■ PROBLEM DESCRIPTION ■
Reproduce the following lines exactly as they appear.

■ SUPPLIED INFORMATION ■
▽

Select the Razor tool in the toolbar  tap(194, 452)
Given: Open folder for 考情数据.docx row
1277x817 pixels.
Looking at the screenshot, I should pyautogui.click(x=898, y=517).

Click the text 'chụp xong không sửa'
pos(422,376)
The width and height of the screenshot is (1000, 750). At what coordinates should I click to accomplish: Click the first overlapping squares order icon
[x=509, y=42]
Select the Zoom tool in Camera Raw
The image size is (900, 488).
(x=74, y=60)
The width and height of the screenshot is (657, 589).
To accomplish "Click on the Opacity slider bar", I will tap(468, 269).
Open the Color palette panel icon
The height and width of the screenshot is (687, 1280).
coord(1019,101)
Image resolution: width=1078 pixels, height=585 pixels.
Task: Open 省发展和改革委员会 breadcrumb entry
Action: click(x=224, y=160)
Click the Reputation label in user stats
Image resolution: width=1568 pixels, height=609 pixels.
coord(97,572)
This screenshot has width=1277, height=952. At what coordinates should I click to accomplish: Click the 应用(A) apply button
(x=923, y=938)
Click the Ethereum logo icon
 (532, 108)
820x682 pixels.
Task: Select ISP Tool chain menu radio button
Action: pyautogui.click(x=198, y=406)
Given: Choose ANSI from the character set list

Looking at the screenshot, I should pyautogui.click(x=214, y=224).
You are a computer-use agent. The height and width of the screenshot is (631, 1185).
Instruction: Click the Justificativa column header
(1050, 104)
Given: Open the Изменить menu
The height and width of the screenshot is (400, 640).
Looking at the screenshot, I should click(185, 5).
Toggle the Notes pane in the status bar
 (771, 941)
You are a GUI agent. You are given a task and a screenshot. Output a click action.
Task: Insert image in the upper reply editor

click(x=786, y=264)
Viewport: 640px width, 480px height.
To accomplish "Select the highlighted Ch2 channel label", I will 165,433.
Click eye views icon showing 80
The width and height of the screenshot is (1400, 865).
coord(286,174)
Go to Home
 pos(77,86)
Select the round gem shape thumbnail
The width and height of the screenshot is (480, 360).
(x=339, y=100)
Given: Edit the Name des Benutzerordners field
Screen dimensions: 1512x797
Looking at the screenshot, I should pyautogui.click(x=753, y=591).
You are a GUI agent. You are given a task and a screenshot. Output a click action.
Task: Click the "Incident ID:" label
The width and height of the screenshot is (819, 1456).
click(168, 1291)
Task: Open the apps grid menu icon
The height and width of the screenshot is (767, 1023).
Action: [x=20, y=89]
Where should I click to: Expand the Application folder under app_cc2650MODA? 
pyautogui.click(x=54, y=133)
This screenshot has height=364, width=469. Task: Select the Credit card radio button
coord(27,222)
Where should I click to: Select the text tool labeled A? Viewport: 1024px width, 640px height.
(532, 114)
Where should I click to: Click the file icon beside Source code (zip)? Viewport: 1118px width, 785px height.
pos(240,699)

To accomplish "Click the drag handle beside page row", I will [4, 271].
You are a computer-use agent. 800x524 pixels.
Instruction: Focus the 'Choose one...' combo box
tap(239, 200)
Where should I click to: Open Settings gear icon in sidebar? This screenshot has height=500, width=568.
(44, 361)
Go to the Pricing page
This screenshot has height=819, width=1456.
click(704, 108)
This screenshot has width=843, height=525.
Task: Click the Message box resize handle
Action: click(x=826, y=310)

△

■ RESULT FOR THIS EXERCISE ■
Select the Razor tool in the toolbar  tap(194, 452)
Given: Open folder for 考情数据.docx row
1277x817 pixels.
Looking at the screenshot, I should pyautogui.click(x=898, y=517).

Click the text 'chụp xong không sửa'
pos(422,376)
The width and height of the screenshot is (1000, 750). At what coordinates should I click to accomplish: Click the first overlapping squares order icon
[x=509, y=42]
Select the Zoom tool in Camera Raw
The image size is (900, 488).
(x=74, y=60)
The width and height of the screenshot is (657, 589).
To accomplish "Click on the Opacity slider bar", I will tap(468, 269).
Open the Color palette panel icon
The height and width of the screenshot is (687, 1280).
coord(1019,101)
Image resolution: width=1078 pixels, height=585 pixels.
Task: Open 省发展和改革委员会 breadcrumb entry
Action: click(x=224, y=160)
Click the Reputation label in user stats
Image resolution: width=1568 pixels, height=609 pixels.
coord(97,572)
This screenshot has width=1277, height=952. At what coordinates should I click to accomplish: Click the 应用(A) apply button
(x=923, y=938)
Click the Ethereum logo icon
 (532, 108)
820x682 pixels.
Task: Select ISP Tool chain menu radio button
Action: pyautogui.click(x=198, y=406)
Given: Choose ANSI from the character set list

Looking at the screenshot, I should pyautogui.click(x=214, y=224).
You are a computer-use agent. The height and width of the screenshot is (631, 1185).
Instruction: Click the Justificativa column header
(1050, 104)
Given: Open the Изменить menu
The height and width of the screenshot is (400, 640).
Looking at the screenshot, I should click(185, 5).
Toggle the Notes pane in the status bar
 (771, 941)
You are a GUI agent. You are given a task and a screenshot. Output a click action.
Task: Insert image in the upper reply editor

click(x=786, y=264)
Viewport: 640px width, 480px height.
To accomplish "Select the highlighted Ch2 channel label", I will 165,433.
Click eye views icon showing 80
The width and height of the screenshot is (1400, 865).
coord(286,174)
Go to Home
 pos(77,86)
Select the round gem shape thumbnail
The width and height of the screenshot is (480, 360).
(x=339, y=100)
Given: Edit the Name des Benutzerordners field
Screen dimensions: 1512x797
Looking at the screenshot, I should pyautogui.click(x=753, y=591).
You are a GUI agent. You are given a task and a screenshot. Output a click action.
Task: Click the "Incident ID:" label
The width and height of the screenshot is (819, 1456).
click(168, 1291)
Task: Open the apps grid menu icon
The height and width of the screenshot is (767, 1023).
Action: [x=20, y=89]
Where should I click to: Expand the Application folder under app_cc2650MODA? 
pyautogui.click(x=54, y=133)
This screenshot has height=364, width=469. Task: Select the Credit card radio button
coord(27,222)
Where should I click to: Select the text tool labeled A? Viewport: 1024px width, 640px height.
(532, 114)
Where should I click to: Click the file icon beside Source code (zip)? Viewport: 1118px width, 785px height.
pos(240,699)

To accomplish "Click the drag handle beside page row", I will [4, 271].
You are a computer-use agent. 800x524 pixels.
Instruction: Focus the 'Choose one...' combo box
tap(239, 200)
Where should I click to: Open Settings gear icon in sidebar? This screenshot has height=500, width=568.
(44, 361)
Go to the Pricing page
This screenshot has height=819, width=1456.
click(704, 108)
This screenshot has width=843, height=525.
Task: Click the Message box resize handle
Action: click(x=826, y=310)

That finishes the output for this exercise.